Brief - Change "icon" to "button" in the part of the listing that opens with the line containing "Image resolution: width=856" and closes with the line containing "tap(580, 65)". Return only those lines, with nothing else altered, and leave the pictures out.

Materials provided -
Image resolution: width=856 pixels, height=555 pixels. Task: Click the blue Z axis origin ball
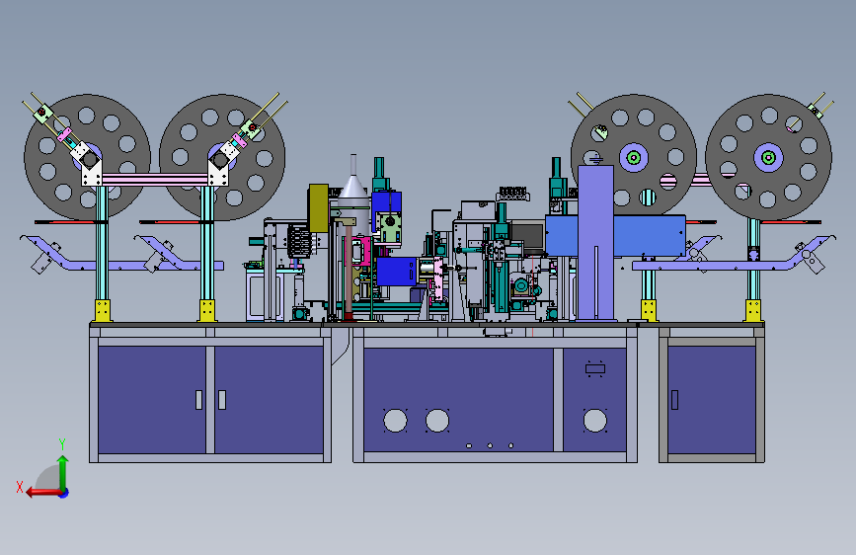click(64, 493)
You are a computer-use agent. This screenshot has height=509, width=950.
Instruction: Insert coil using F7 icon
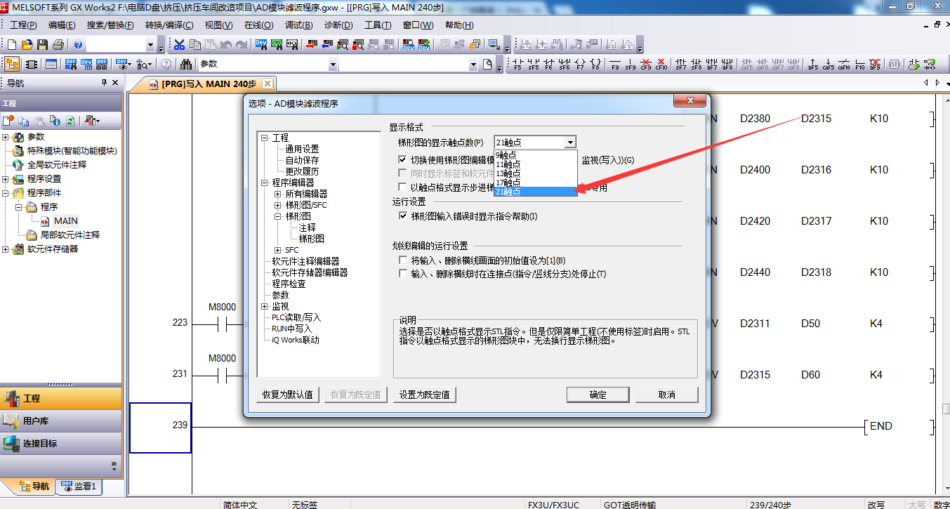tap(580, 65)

...

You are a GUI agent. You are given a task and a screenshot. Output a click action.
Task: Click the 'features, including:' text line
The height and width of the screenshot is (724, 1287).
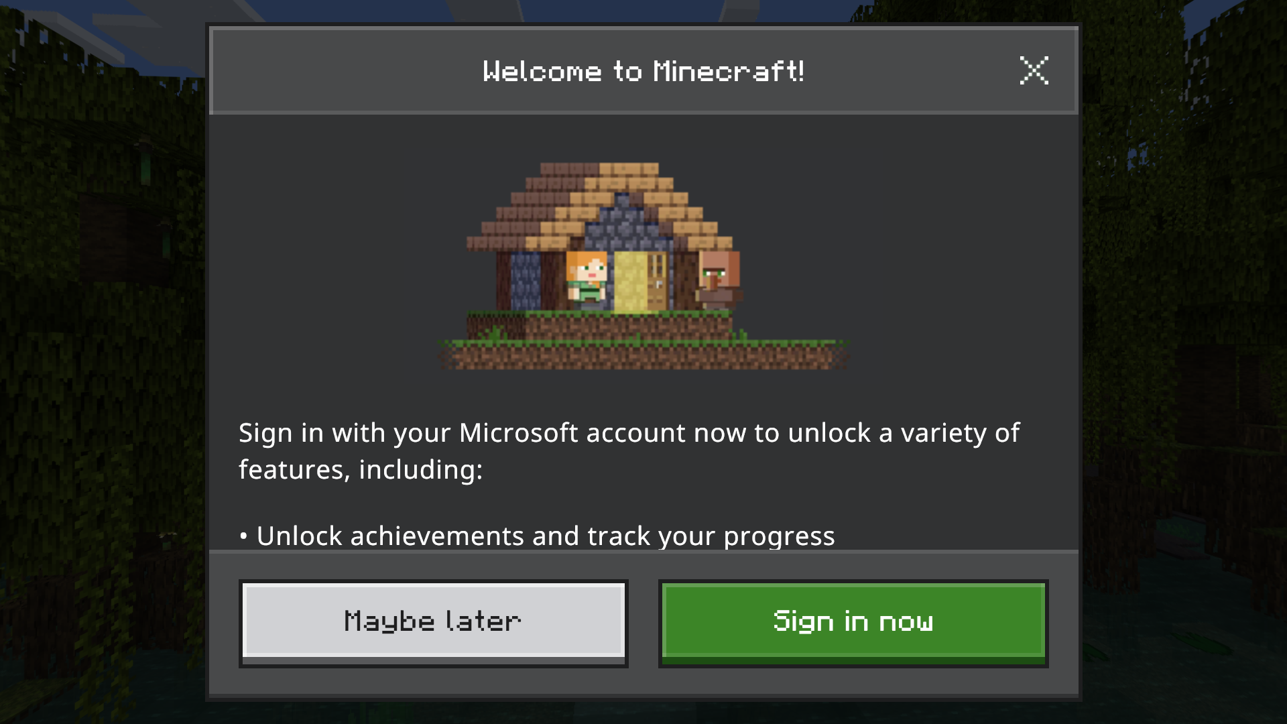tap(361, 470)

Task output -
Image resolution: width=856 pixels, height=555 pixels. Task: Click the blue Z axis origin ball
click(64, 493)
You are a computer-use agent. This screenshot has height=509, width=950.
Instruction: Insert coil using F7 button
tap(580, 65)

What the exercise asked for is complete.